[start Exercise input]

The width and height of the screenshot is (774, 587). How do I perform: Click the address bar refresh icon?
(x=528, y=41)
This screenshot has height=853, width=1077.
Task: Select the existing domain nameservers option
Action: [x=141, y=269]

[end Exercise input]

• _Problem_:
Reproduce each of the records above word for word.

• _Solution to the exercise_:
The width and height of the screenshot is (774, 587). How do I perform: Click the address bar refresh icon?
(x=528, y=41)
This screenshot has height=853, width=1077.
Task: Select the existing domain nameservers option
Action: [x=141, y=269]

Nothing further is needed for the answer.